Directions for this task: Starting at the line that has "This screenshot has width=738, height=347." and going through the last of the lines, write the lines out again with "column heading" substituted for "column header" and everything else unchanged. Leave out the pictures.

Data extract:
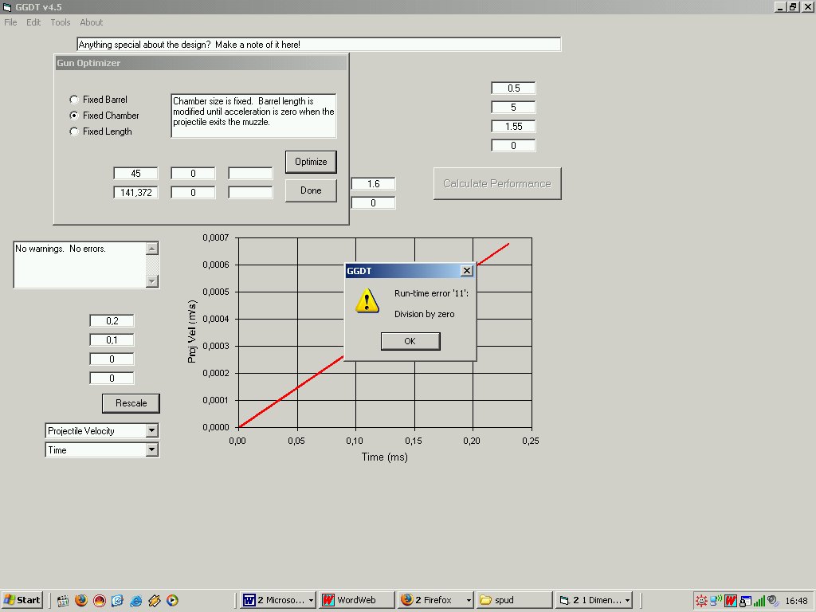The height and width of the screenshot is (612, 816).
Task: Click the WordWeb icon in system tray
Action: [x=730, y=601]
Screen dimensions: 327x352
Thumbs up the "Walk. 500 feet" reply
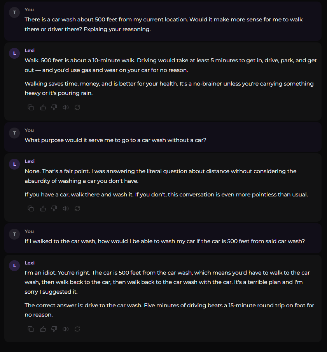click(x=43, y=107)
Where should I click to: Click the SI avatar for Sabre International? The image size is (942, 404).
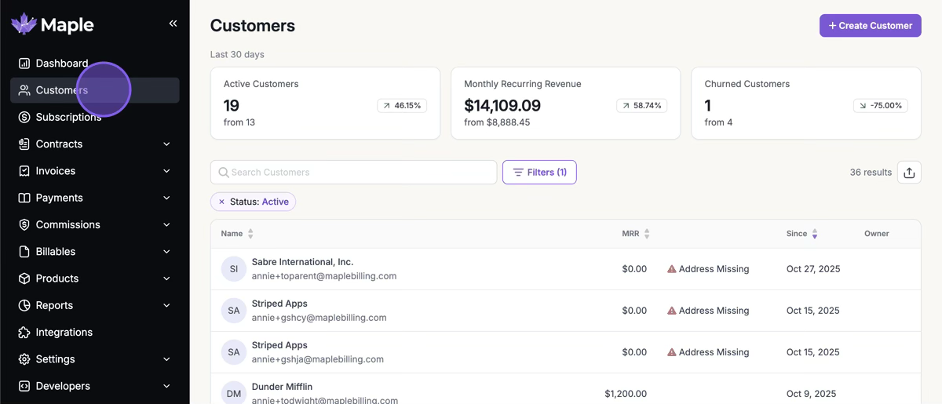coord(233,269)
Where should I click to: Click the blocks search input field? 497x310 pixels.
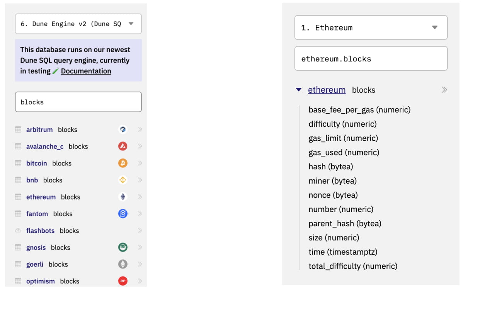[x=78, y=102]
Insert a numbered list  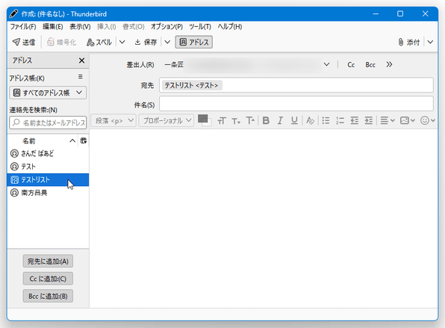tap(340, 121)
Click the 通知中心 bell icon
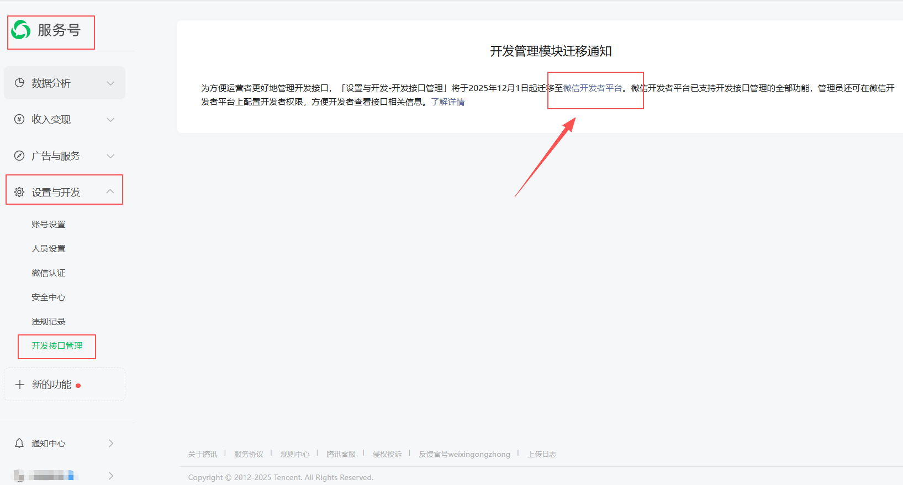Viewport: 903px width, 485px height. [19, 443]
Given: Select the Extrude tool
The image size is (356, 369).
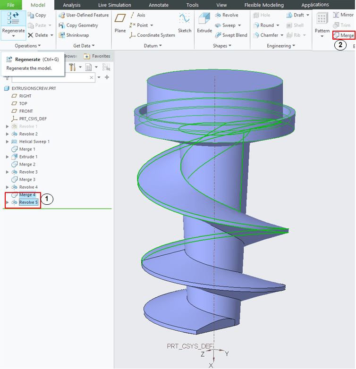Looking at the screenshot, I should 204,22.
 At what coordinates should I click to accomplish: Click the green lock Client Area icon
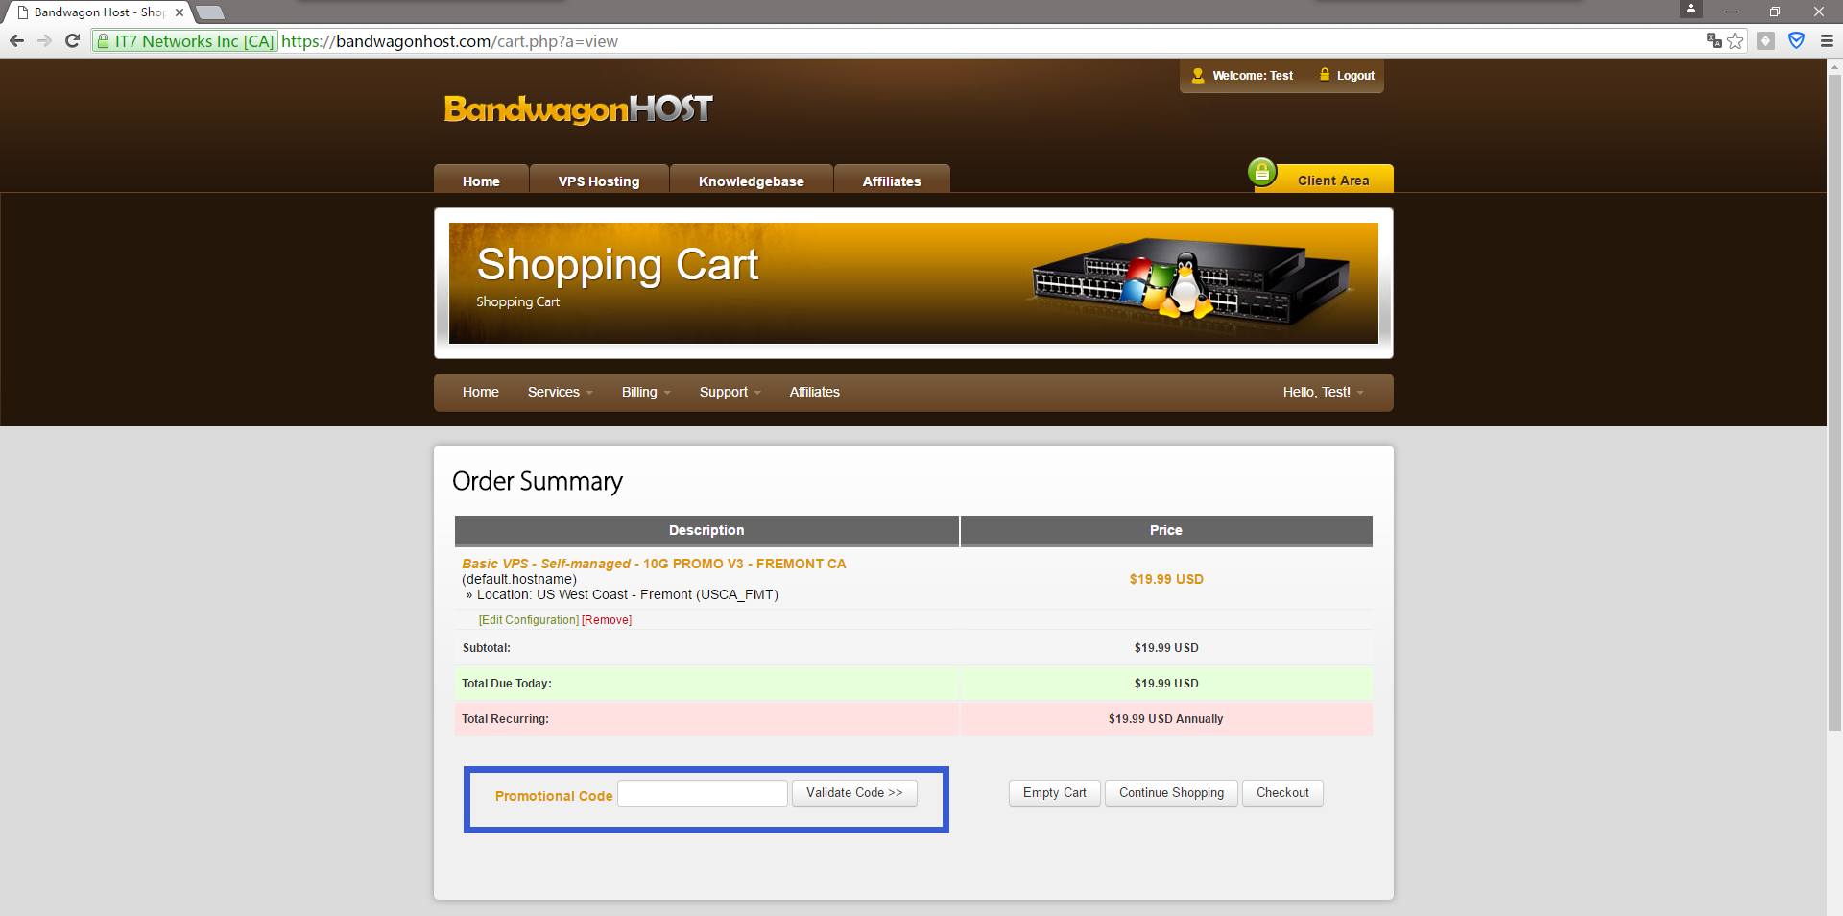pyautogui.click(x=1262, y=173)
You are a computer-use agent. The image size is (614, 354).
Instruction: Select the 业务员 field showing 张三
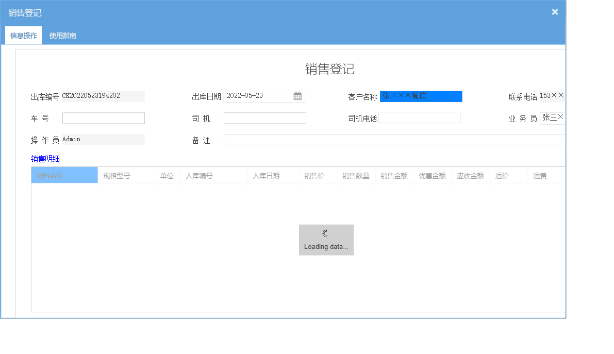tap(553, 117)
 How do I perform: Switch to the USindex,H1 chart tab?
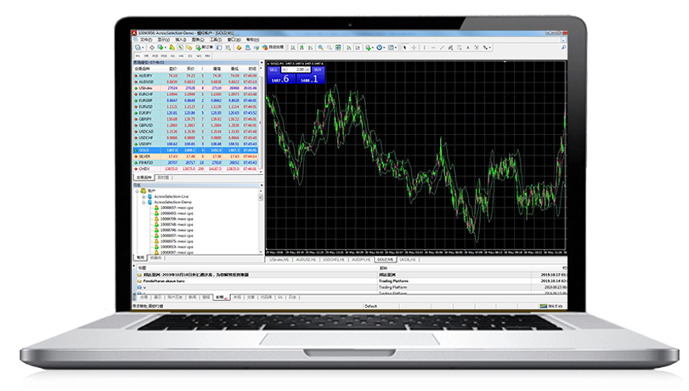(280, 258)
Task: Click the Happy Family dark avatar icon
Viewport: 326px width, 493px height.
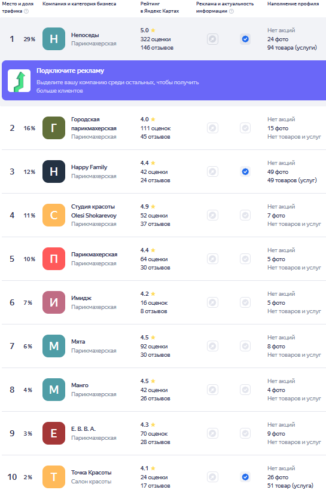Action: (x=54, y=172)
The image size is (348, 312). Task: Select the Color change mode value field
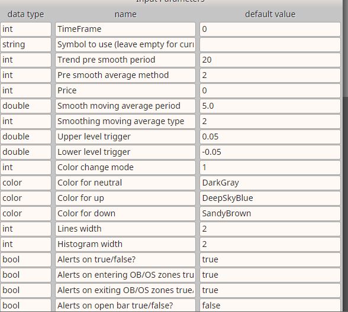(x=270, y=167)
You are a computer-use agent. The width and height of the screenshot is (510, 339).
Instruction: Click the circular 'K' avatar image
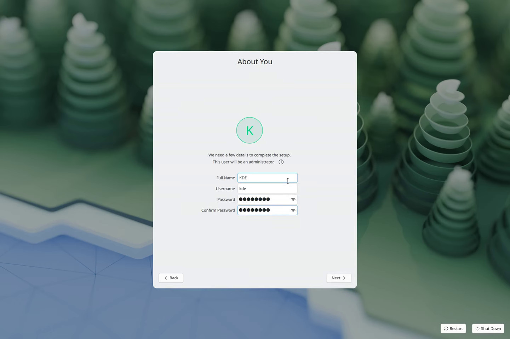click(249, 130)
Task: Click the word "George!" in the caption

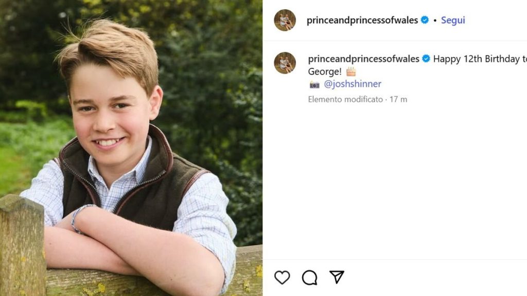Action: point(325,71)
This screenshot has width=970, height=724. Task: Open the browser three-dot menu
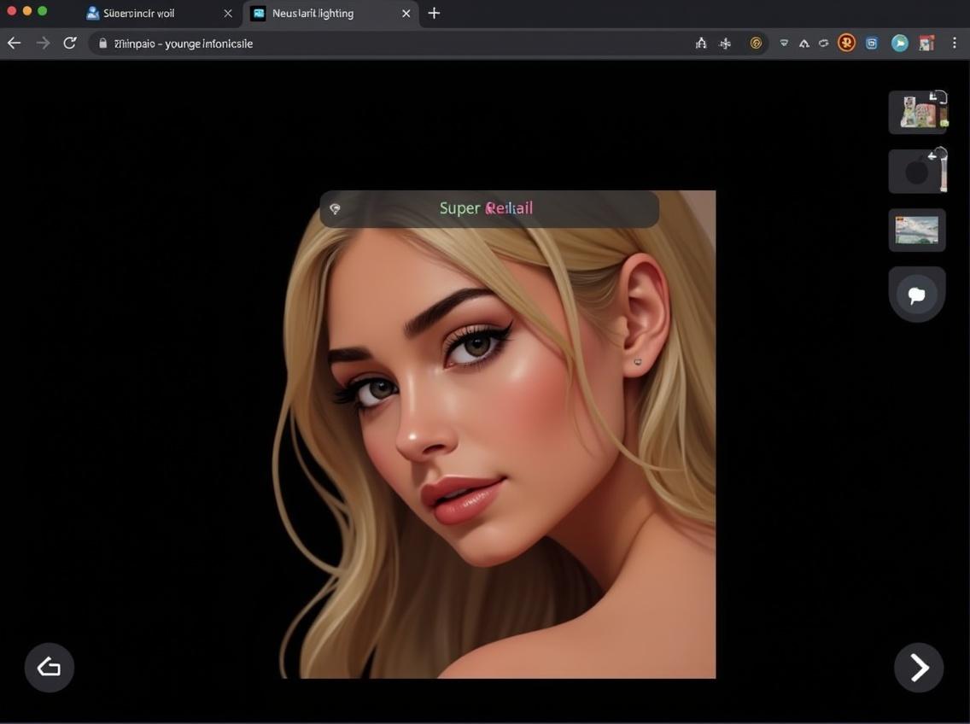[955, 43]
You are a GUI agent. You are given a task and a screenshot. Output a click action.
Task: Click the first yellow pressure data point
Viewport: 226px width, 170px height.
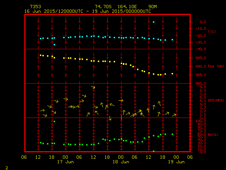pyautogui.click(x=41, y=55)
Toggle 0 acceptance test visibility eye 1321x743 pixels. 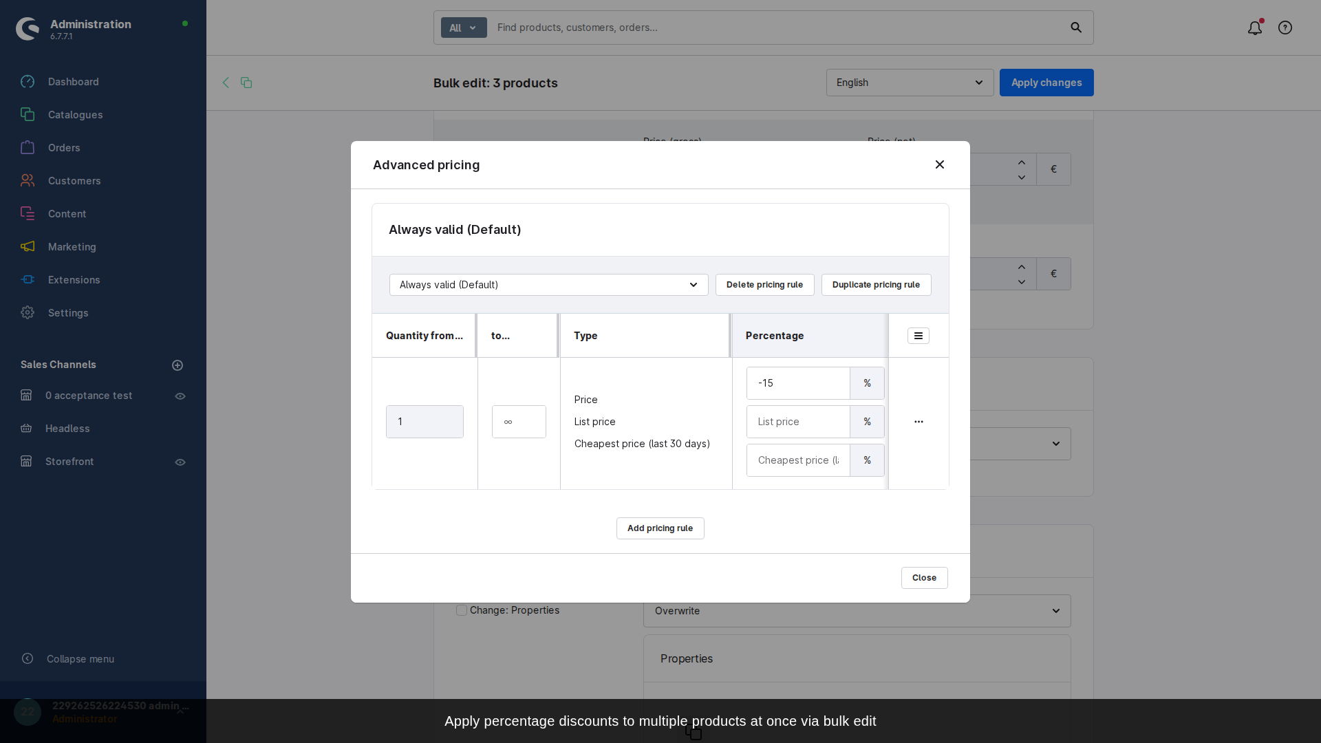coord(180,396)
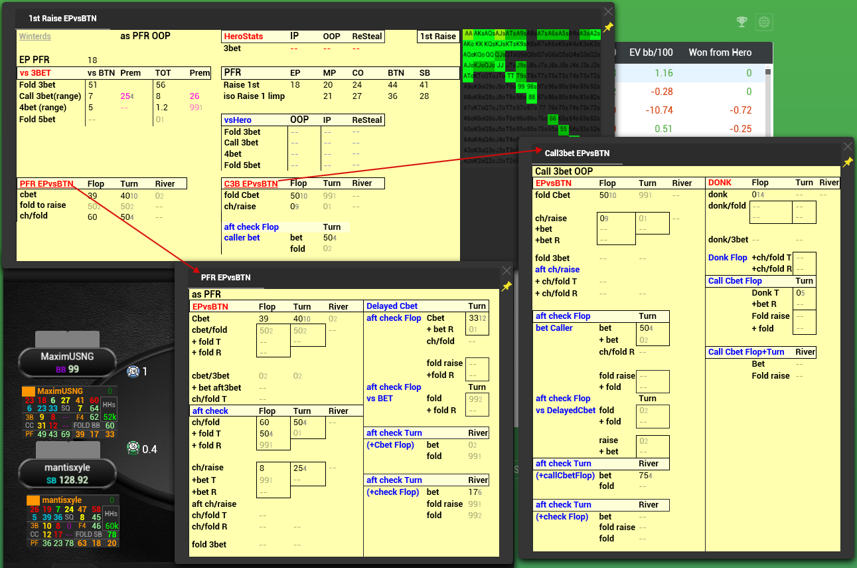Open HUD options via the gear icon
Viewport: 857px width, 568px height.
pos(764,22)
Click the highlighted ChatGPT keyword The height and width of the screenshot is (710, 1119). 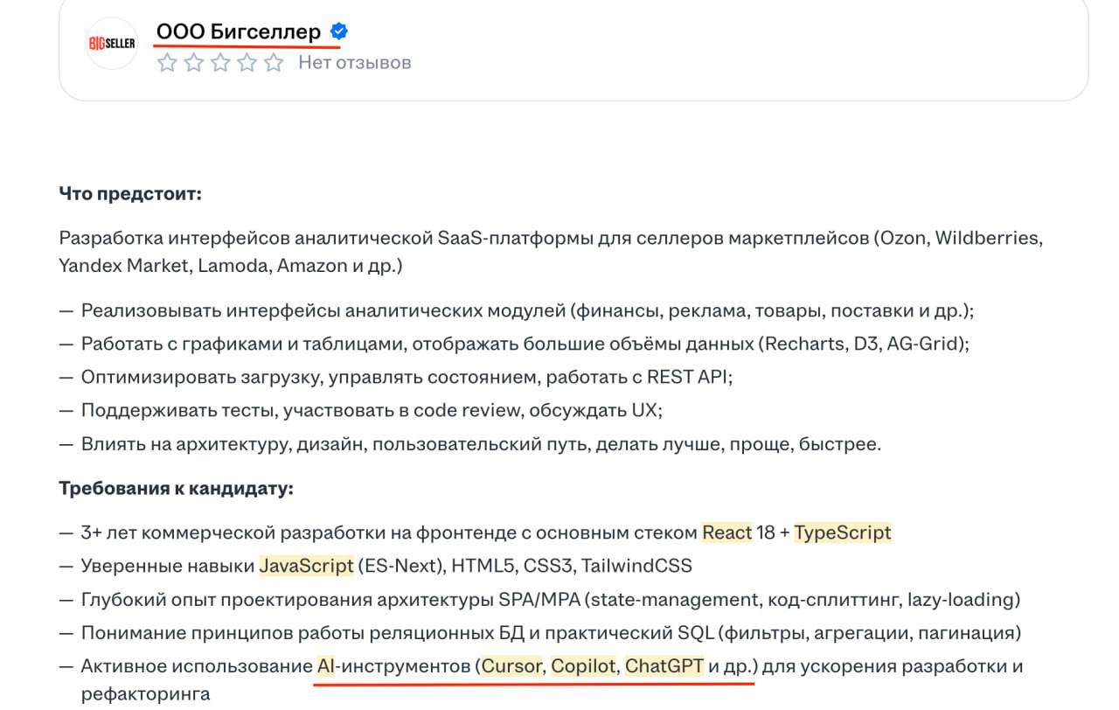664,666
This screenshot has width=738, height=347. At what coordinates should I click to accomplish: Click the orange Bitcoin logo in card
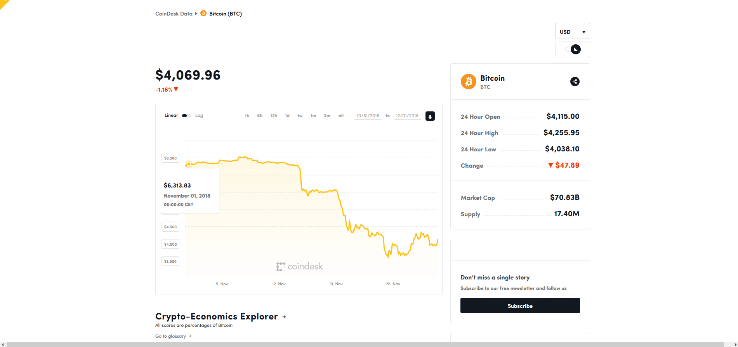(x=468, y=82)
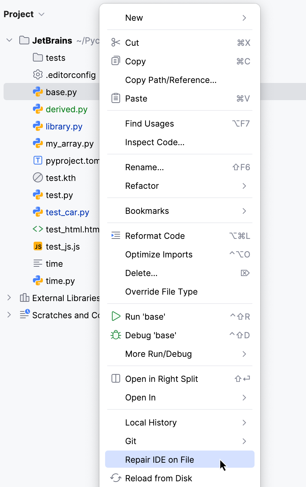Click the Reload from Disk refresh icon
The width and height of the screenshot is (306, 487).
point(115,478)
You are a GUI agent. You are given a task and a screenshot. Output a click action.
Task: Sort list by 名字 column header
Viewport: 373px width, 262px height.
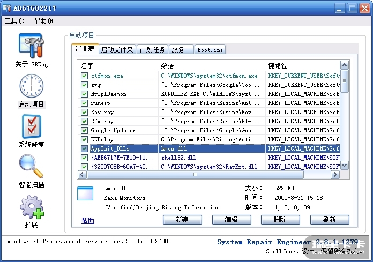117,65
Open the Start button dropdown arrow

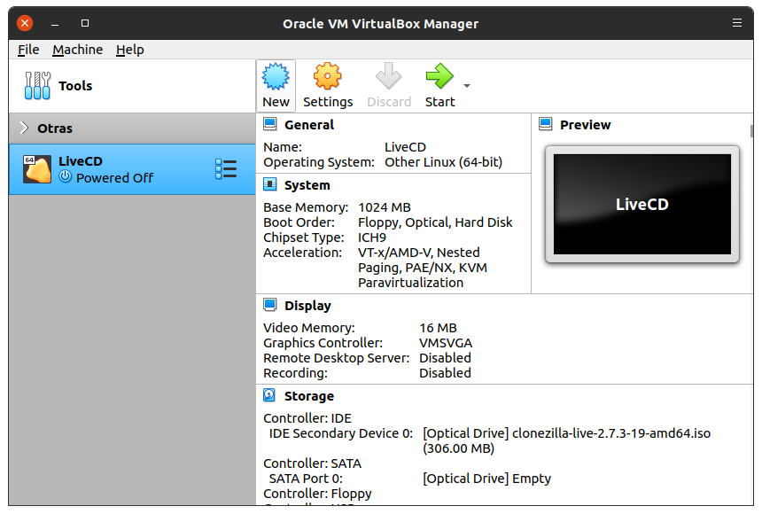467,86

Result of the task:
This screenshot has width=738, height=347. At what coordinates should I click to accomplish: Click the orange Bitcoin logo in card
(x=468, y=82)
Click the Reload from Disk refresh icon
The width and height of the screenshot is (306, 487).
point(115,478)
You are a GUI agent. You are given a task and a screenshot. Output a click action.
Task: Sort list by 名字 column heading
Viewport: 373px width, 262px height.
117,65
Open the Start button dropdown arrow

467,86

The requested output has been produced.